The Securities and Exchange Commission (SEC) recently announced fraud charges against 32 defendants for taking part in a scheme to profit from stolen nonpublic information about corporate earnings announcements. Those charged include two Ukrainian men who allegedly hacked into U.S. newswire services to obtain the information and 30 other defendants in and outside the U.S. who allegedly traded on it, generating more than $100 million in illegal profits.
The SEC’s complaint was unsealed in U.S. District Court in Newark, N.J., and the court entered an asset freeze and other preliminary relief that day. This international scheme is unprecedented in terms of the scope of the hacking, the number of traders, the number of securities traded and profits generated,” said SEC Chair Mary Jo White.
The SEC alleges that over a five-year period, Ivan Turchynov and Oleksandr Ieremenko spearheaded the scheme, using advanced techniques to hack into two or more newswire services and steal hundreds of corporate earnings announcements before the newswires released them publicly.

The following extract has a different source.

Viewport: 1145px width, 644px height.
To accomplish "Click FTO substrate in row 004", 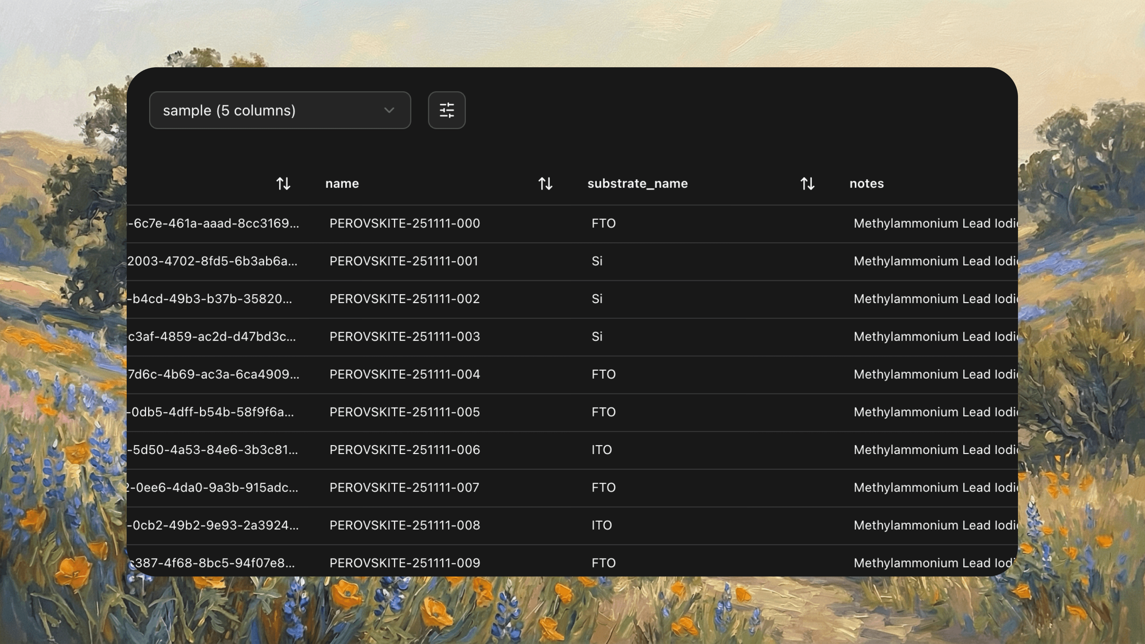I will click(603, 374).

The SEC further charges that the pair created a secret web-based location to transmit the stolen data to traders in Russia, Ukraine, Malta, Cyprus, France, and three U.S. states (Georgia, New York, and Pennsylvania).

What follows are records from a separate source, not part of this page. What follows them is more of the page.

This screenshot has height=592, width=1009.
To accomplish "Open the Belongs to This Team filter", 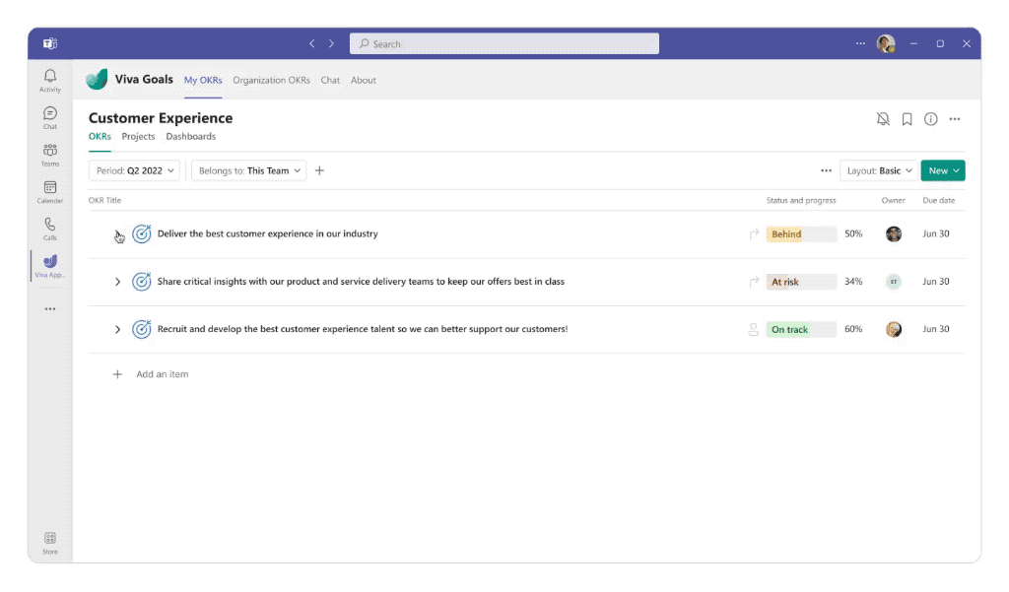I will (248, 169).

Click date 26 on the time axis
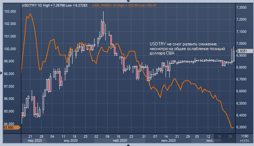[230, 137]
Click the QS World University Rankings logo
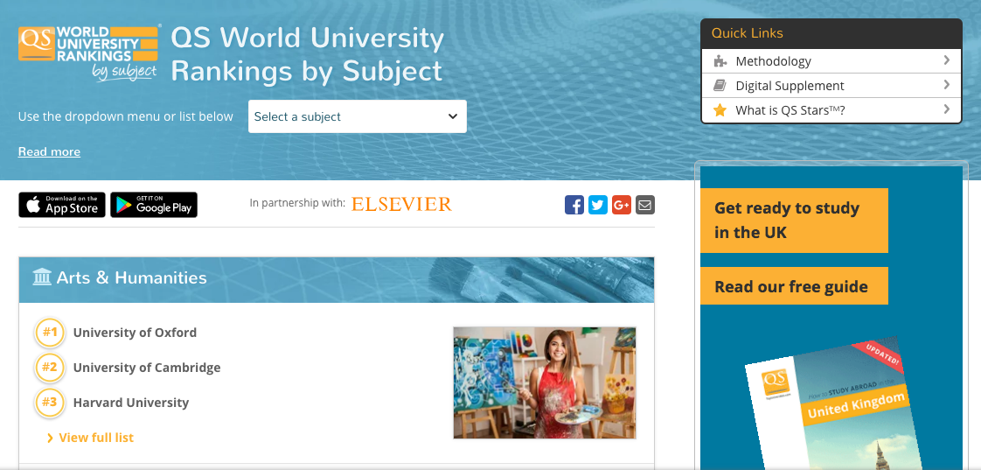This screenshot has width=981, height=470. [x=89, y=52]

The nonpublic information was use during a short window of opportunity to place illicit trades in stocks, options, and other securities, sometimes purportedly funneling a portion of their illegal profits to the hackers.
Law enforcement officials said the companies — Business Wire, PR Newswire and Marketwired — often detected the overseas hackers and kicked them out, but the hackers returned time and time again.
The NYTimes offers minute details of how the scheme operated with one company, Panera Bread, from information gleaned from court documents.
While crime may not pay–at least for those we know who get caught–what we don’t know is what we don’t know. Accordingly, remember our feature story a few days ago about cybersecurity and commercial lenders (“Is it Safe? Cybersecurity Threat to Lending is Real”)? Might be a good idea to read it again and give some proactive thinking about how to make sure your company–and clients–aren’t the next victim to some seemingly preventable theft of information that’s harmful to someone.